I've used Mumble to speak to people I love over long distance and the quality is just so much better: it's like the analog experience of my childhood. Hearing ever breath, background noise and all in high quality makes all the difference some times.


> I'm old enough to have spoken to people on analogue land lines: the sound was crisp

You're old enough to have forgotten what land lines sounded like.

They intentionally dropped frequencies from the audio signal so that they wouldn't have to carry the data contained at those frequencies. This is why nobody ever sounded like themselves over the phone.


Old phone signals (Plain old telephone service or POTS) cut off frequencies above 4 khz. You cannot hear the difference between f and s, as these are higher frequency sounds at around 8 to 12 khz. You'd have to say f like in Fred or s like in Steve? Cause you literally could not hear the difference.

This is the reason broadband internet (ADSL) is called broadband. Because dial up internet used the POTS frequency band below 4 khz, and broadband used the (broad) frequencies above.

It's also the reason you'd have to get a technician out to your house in order to get ADSL. They would install a frequency cutoff filter on the phone line into your house, and hookup the landline to the below 4 khz side and the ADSL modem to the above 4 khz side, so the POTS signal would not interfere with the ADSL signal.


Pet peeve: This is why we use "broadband" as a synonym for "fast internet", but we should stop using it like that, since it completely neglects the symbol rate in that equation :)


I wonder if it was more of an issue with the mic and/or mic placement on phones?
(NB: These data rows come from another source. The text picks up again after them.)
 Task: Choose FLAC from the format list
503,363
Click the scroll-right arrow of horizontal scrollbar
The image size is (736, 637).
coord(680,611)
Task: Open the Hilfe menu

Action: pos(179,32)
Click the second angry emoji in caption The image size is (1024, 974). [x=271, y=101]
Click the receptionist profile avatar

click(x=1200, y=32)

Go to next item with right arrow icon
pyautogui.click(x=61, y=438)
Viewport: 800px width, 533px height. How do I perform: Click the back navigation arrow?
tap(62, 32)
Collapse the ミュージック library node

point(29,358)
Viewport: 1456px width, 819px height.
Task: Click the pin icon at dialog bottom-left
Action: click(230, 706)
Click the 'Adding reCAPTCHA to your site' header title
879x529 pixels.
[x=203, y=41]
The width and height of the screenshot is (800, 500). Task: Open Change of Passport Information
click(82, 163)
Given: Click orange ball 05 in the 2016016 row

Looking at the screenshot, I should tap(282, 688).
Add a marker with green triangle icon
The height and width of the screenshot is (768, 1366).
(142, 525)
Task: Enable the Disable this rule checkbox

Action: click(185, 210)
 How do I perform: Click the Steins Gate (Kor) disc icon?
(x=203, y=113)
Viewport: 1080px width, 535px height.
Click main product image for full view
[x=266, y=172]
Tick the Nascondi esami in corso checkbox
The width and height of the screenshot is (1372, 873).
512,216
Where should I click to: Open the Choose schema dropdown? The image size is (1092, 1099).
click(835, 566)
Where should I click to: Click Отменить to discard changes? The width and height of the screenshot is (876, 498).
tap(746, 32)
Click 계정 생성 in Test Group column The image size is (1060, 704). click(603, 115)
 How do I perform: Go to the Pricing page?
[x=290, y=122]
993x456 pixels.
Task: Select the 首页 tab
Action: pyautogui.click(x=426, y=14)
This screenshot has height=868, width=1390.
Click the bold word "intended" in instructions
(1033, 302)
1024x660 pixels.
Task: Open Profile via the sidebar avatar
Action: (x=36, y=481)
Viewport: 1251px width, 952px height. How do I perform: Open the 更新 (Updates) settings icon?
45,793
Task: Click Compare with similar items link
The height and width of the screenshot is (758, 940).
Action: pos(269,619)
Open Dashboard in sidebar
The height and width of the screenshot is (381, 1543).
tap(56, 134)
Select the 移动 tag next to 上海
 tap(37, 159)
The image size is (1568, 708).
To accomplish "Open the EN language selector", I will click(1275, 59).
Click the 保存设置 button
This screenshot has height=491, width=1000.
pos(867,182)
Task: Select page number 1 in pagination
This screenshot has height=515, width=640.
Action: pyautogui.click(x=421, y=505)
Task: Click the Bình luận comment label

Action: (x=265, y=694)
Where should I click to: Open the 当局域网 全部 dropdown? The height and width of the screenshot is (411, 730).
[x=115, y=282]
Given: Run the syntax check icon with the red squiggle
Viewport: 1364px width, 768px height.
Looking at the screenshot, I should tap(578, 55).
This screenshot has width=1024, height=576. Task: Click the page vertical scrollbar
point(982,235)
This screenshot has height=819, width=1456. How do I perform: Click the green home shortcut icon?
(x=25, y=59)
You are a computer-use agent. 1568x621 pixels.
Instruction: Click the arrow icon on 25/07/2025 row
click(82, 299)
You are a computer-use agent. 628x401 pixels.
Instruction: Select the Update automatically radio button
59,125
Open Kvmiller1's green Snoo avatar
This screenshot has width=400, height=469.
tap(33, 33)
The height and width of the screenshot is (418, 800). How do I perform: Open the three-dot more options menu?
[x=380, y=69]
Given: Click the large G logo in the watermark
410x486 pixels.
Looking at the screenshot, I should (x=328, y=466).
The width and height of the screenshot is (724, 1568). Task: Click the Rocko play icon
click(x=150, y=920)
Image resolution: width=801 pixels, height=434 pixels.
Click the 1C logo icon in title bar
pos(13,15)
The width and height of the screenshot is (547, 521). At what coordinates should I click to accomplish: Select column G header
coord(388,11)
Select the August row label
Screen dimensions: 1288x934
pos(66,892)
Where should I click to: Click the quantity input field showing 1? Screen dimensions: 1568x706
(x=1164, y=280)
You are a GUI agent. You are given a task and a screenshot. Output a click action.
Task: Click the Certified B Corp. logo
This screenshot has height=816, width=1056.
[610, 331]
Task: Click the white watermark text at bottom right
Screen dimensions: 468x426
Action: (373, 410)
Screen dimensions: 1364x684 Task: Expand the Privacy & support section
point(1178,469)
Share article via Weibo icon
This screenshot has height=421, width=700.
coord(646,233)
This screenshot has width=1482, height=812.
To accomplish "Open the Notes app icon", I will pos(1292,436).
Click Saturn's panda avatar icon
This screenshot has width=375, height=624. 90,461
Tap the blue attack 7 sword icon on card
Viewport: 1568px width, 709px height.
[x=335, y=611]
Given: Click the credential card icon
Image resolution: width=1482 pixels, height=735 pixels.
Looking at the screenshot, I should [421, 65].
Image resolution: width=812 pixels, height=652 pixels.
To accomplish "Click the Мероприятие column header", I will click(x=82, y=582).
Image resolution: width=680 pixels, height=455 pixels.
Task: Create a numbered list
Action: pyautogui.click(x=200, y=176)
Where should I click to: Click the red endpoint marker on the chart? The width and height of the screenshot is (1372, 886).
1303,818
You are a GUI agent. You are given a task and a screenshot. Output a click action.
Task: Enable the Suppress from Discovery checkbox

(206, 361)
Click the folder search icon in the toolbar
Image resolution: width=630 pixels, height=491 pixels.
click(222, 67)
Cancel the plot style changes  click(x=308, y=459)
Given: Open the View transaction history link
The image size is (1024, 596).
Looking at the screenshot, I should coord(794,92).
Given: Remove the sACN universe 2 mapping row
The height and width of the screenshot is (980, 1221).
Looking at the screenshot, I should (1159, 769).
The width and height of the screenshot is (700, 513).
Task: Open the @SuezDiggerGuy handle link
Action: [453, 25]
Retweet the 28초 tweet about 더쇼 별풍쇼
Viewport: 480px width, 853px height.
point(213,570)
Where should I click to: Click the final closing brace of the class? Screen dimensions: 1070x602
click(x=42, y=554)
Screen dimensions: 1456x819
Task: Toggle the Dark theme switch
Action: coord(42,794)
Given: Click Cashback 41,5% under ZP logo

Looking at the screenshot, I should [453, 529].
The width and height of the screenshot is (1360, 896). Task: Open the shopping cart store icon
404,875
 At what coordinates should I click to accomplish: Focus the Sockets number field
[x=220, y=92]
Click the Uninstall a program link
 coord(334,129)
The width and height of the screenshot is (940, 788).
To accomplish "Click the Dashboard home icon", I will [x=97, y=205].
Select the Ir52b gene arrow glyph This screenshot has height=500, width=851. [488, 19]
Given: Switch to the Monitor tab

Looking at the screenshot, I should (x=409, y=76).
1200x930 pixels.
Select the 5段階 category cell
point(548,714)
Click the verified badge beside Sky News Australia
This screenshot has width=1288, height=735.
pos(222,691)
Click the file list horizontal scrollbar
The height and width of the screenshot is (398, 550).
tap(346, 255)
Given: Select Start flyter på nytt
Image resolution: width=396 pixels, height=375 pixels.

Old landline phones had a large mic right by your mouth, whereas cell phones have little pinhole mics near the bottom of the phone.

I feel like I've actually noticed the opposite. My parents still have a landline, although it's basically VoIP (through their cable company) but it's connected to the analog lines in their house. I've noticed they generally sound clearer on their cell phones than they do on the landline.


It’s different audio codecs and data connections which can be changed and adjusted.

Voice over mobile data will benefit from a different type of data compression relative to how data packets are handled in a cellular radio vs a wired internet.

The landline service could be as clear or clearer than mobile data, it just isn’t configured to do so in your case. I have seen VoIP setups using a high quality codec and a handset that can use those frequencies.

Phone companies use different setups that compress to their advantage for many more callers.


I'd not really call it different packet handling (except for some of the earlier, mostly 2G ones not providing FEC at lower layers and delegating some level of error concealing to the codec, as far as I remember):

The main difference is that the bandwidth available was just much lower, so mobile codecs are compressed more. (Satellite phones take this to the extreme – 2.4 kbps is a typical data rate after compression there!)

But so were e.g. international trunk lines; they squeezed a lot more than one voice channel into 64 kbps using compression, silence suppression etc.

> The landline service could be as clear or clearer than mobile data, it just isn’t configured to do so in your case.

An analog landline has relatively little chance of ever gaining wideband support, since that would require swapping out line cards at the provider, and the trend seems to be to get rid of these entirely (in favor of a VoIP adapter in the CPE).

I think I've once used "HD voice" on a "landline" when calling a mobile phone, but that only worked because my home router was actually doing SIP in the background.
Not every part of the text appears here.